Office of Works, &c., 19 April 1860.
Sir,
With reference to your letter of the 12th ultimo1, reporting your opinion on the different processes of Mr. Szerelmey and Mr. Ransome, for preserving the outside stonework of the New Palace at Westminster, I am directed by the First Commissioner of Her Majesty’s Works2, &c., to send you herewith copy of a letter, dated the 2d instant, which he has received from Mr. Ransome on the subject3, and also copy of a letter, dated the 27th May 1859, from Mr. Warrington4 [sic] to Mr. Ransome5, containing the analysis referred to by the latter, and which, in a letter from him, dated the 28th May6, he states was made upon a composition scraped by him from the surface of the buttress at the south-west end of the Terrace of the New Palace in the presence of the then First Commissioner7; and I am to request that you will have the goodness to inform the First Commissioner whether you are satisfied that Mr.

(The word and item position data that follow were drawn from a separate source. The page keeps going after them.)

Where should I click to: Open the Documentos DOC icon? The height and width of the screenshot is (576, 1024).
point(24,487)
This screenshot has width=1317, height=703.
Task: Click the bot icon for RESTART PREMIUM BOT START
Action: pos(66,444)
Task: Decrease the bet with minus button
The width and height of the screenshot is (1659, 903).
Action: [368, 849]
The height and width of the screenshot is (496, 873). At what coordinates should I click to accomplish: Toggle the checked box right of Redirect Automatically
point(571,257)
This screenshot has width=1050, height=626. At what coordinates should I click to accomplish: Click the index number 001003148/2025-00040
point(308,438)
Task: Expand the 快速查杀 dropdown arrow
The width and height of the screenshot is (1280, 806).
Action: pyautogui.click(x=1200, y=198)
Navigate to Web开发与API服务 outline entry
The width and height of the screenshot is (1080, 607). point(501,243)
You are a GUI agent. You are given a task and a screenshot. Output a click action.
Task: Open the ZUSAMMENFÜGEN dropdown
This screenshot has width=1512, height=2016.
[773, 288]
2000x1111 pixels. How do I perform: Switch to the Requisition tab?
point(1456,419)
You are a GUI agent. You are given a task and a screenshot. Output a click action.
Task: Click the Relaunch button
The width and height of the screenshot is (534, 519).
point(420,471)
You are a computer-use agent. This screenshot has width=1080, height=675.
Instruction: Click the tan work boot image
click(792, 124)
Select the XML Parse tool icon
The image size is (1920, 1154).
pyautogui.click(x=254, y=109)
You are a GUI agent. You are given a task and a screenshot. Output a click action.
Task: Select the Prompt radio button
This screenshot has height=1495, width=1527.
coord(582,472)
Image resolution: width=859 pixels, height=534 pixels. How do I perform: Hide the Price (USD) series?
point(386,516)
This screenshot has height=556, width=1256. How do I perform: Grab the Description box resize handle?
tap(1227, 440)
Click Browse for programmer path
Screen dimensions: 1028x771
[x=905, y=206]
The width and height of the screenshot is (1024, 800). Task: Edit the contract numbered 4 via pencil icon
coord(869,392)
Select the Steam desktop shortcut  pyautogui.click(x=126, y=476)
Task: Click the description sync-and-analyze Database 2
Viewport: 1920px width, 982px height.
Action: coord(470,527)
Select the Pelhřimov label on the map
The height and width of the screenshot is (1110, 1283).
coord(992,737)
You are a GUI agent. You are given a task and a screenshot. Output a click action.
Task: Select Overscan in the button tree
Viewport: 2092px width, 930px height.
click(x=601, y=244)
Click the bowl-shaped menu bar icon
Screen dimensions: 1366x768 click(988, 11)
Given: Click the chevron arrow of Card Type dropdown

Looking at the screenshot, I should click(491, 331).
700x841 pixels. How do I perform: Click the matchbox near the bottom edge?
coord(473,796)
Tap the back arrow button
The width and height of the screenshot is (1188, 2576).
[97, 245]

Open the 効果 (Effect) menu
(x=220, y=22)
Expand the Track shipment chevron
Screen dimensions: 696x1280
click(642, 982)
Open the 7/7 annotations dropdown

Szerelmey’s composition does not contain oleaginous or other organic matter, which by exposure to weather would cease to exercise its preservative power; and also, whether your attention, and that of Sir R. Murchison, was so exclusively directed to the latter applications of the two processes of Mr. Szerelmey and Mr. Ransome that you did not consider the results of the earlier applications of both those processes, and whether you are satisfied that Mr. Szerelmey’s is the best process for the purpose, at present known.
I am, &c. | (signed) Alfred Austin. | Secretary.